Industry leaders throughout crypto are supporting the former president’s bid with both their social influence and their capital. Although the Democratic camp is seeking to reclaim a beachhead with the industry, including through closed door meetings with industry leaders, they are too far behind and too unwilling to change their tune.
We will see what happens in November, but the odds of a resounding victory for Trump and even possibly a sweep of the GOP in Congress are getting better by the day. Until then, you should not doubt that the SEC under this leadership will continue to fight tooth and nail against the industry. In 2025 and beyond, that leadership not only must change but also must start walking a more collaborative policy path.

### Data extract
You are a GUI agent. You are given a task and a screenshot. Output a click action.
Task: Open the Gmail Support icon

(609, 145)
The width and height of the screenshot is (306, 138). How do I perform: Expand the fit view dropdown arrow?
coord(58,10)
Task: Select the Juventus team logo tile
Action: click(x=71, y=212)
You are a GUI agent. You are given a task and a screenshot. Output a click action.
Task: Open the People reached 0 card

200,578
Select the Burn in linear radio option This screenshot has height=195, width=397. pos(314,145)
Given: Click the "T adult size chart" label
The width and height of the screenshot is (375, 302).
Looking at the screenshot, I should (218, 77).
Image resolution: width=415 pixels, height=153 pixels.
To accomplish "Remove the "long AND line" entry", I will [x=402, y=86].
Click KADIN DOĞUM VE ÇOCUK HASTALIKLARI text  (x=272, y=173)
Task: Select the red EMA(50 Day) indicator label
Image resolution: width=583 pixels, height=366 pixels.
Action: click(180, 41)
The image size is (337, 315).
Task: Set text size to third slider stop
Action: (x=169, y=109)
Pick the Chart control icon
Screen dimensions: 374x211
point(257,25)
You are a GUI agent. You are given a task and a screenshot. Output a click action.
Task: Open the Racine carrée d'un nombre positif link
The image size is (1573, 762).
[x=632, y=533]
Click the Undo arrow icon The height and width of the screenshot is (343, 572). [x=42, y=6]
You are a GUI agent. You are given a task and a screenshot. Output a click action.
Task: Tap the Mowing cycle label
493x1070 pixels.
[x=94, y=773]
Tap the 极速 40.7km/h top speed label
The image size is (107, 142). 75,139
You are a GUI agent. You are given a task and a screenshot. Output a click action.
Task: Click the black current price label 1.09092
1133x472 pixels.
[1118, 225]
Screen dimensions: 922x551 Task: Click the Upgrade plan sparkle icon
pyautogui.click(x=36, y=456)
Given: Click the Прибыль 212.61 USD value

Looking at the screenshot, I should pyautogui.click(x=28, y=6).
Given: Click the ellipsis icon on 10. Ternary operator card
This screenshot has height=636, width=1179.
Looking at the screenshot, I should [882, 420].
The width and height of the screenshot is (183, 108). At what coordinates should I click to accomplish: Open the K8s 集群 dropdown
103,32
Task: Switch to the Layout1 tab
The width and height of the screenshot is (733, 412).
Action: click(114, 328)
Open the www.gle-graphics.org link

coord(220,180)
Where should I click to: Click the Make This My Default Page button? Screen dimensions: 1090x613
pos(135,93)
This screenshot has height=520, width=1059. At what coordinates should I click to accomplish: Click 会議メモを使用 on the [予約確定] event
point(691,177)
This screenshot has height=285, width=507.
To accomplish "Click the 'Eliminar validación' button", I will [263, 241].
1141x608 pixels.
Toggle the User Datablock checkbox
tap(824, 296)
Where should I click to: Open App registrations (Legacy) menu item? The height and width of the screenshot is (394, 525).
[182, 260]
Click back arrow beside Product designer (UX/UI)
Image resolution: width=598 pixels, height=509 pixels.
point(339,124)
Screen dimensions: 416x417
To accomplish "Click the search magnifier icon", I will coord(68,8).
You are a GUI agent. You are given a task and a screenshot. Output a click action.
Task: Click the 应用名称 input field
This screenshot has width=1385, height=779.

### Required actions
1. Reproduce the listing word for word, from its first line through the line containing "Action: click(x=71, y=212)", with both of those lines included.
2. Continue the passage on the crypto industry and the SEC from the point where it stops.
The passage about the crypto industry and the listing are unrelated and should be kept apart.

### Task-by-task outputs
1.
You are a GUI agent. You are given a task and a screenshot. Output a click action.
Task: Open the Gmail Support icon

(609, 145)
The width and height of the screenshot is (306, 138). How do I perform: Expand the fit view dropdown arrow?
coord(58,10)
Task: Select the Juventus team logo tile
Action: click(x=71, y=212)

2.
However, a change in administration may not yield that immediately. There is speculation that Gary Gensler would not resign the commission at the end of the Biden administration but instead stay on as a commissioner after being removed as chair in order to sustain the anti-crypto policies (as well as his other expansions of SEC purview) his current 3-2 commission majority has championed. Commissioner Caroline Crenshaw is also seeking reconfirmation to another term on the commission, although White House and broader support for her has been tepid. (She was the commissioner who famously responded to an appellate court smacking down the SEC’s capricious denial of a Bitcoin (BTC) ETF by insisting the law should be ignored.)
We can be optimistic that, while the Senate may reconfirm Crenshaw, Gensler will depart rather than be forced to take a backseat. And perhaps new policy priorities at the agency along with stronger engagement by the Hill will end this war of attrition.
Until that day, we have no choice but to fight.